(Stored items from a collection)
- - - - -

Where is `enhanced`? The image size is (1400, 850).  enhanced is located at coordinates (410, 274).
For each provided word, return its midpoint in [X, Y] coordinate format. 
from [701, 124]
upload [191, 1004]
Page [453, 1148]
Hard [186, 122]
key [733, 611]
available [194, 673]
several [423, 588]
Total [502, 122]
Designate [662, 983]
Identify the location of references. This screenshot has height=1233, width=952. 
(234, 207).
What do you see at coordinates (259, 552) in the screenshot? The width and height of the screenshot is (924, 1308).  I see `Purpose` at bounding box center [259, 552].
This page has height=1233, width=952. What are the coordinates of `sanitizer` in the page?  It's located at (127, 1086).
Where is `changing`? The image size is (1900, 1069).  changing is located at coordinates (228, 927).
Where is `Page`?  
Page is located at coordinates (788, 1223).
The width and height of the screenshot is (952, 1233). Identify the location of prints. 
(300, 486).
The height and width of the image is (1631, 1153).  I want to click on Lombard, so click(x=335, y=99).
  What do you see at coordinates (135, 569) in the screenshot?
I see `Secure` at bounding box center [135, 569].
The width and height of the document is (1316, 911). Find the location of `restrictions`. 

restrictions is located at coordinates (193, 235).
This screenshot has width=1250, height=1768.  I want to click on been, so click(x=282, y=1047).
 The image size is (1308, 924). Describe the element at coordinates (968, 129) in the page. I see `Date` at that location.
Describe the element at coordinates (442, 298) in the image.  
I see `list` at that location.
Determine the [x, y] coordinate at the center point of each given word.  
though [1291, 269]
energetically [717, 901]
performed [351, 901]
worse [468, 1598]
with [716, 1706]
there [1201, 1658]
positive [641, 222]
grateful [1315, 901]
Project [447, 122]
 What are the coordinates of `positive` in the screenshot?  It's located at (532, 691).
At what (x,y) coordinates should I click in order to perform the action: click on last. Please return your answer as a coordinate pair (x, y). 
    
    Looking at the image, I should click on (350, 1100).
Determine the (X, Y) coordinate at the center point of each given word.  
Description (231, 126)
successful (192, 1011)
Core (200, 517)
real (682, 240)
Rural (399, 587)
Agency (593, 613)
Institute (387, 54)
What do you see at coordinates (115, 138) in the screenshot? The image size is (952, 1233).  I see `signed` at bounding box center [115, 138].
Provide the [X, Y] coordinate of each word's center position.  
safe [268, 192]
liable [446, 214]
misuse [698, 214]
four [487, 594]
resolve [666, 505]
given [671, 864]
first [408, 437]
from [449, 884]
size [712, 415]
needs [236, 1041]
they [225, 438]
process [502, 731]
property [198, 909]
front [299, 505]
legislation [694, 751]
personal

- - - - -

WHAT YOU HAVE TO DO: Please repeat the part of the listing that begins with the line containing "What do you see at coordinates (259, 552)" and ends with the line containing "Description (231, 126)", including both of those lines.

EXERCISE ANSWER:
What do you see at coordinates (259, 552) in the screenshot? The width and height of the screenshot is (924, 1308).  I see `Purpose` at bounding box center [259, 552].
This page has height=1233, width=952. What are the coordinates of `sanitizer` in the page?  It's located at (127, 1086).
Where is `changing`? The image size is (1900, 1069).  changing is located at coordinates (228, 927).
Where is `Page`?  
Page is located at coordinates (788, 1223).
The width and height of the screenshot is (952, 1233). Identify the location of prints. 
(300, 486).
The height and width of the image is (1631, 1153).  I want to click on Lombard, so click(x=335, y=99).
  What do you see at coordinates (135, 569) in the screenshot?
I see `Secure` at bounding box center [135, 569].
The width and height of the document is (1316, 911). Find the location of `restrictions`. 

restrictions is located at coordinates (193, 235).
This screenshot has width=1250, height=1768.  I want to click on been, so click(x=282, y=1047).
 The image size is (1308, 924). Describe the element at coordinates (968, 129) in the page. I see `Date` at that location.
Describe the element at coordinates (442, 298) in the image.  
I see `list` at that location.
Determine the [x, y] coordinate at the center point of each given word.  
though [1291, 269]
energetically [717, 901]
performed [351, 901]
worse [468, 1598]
with [716, 1706]
there [1201, 1658]
positive [641, 222]
grateful [1315, 901]
Project [447, 122]
 What are the coordinates of `positive` in the screenshot?  It's located at (532, 691).
At what (x,y) coordinates should I click in order to perform the action: click on last. Please return your answer as a coordinate pair (x, y). 
    
    Looking at the image, I should click on (350, 1100).
Determine the (X, Y) coordinate at the center point of each given word.  
Description (231, 126)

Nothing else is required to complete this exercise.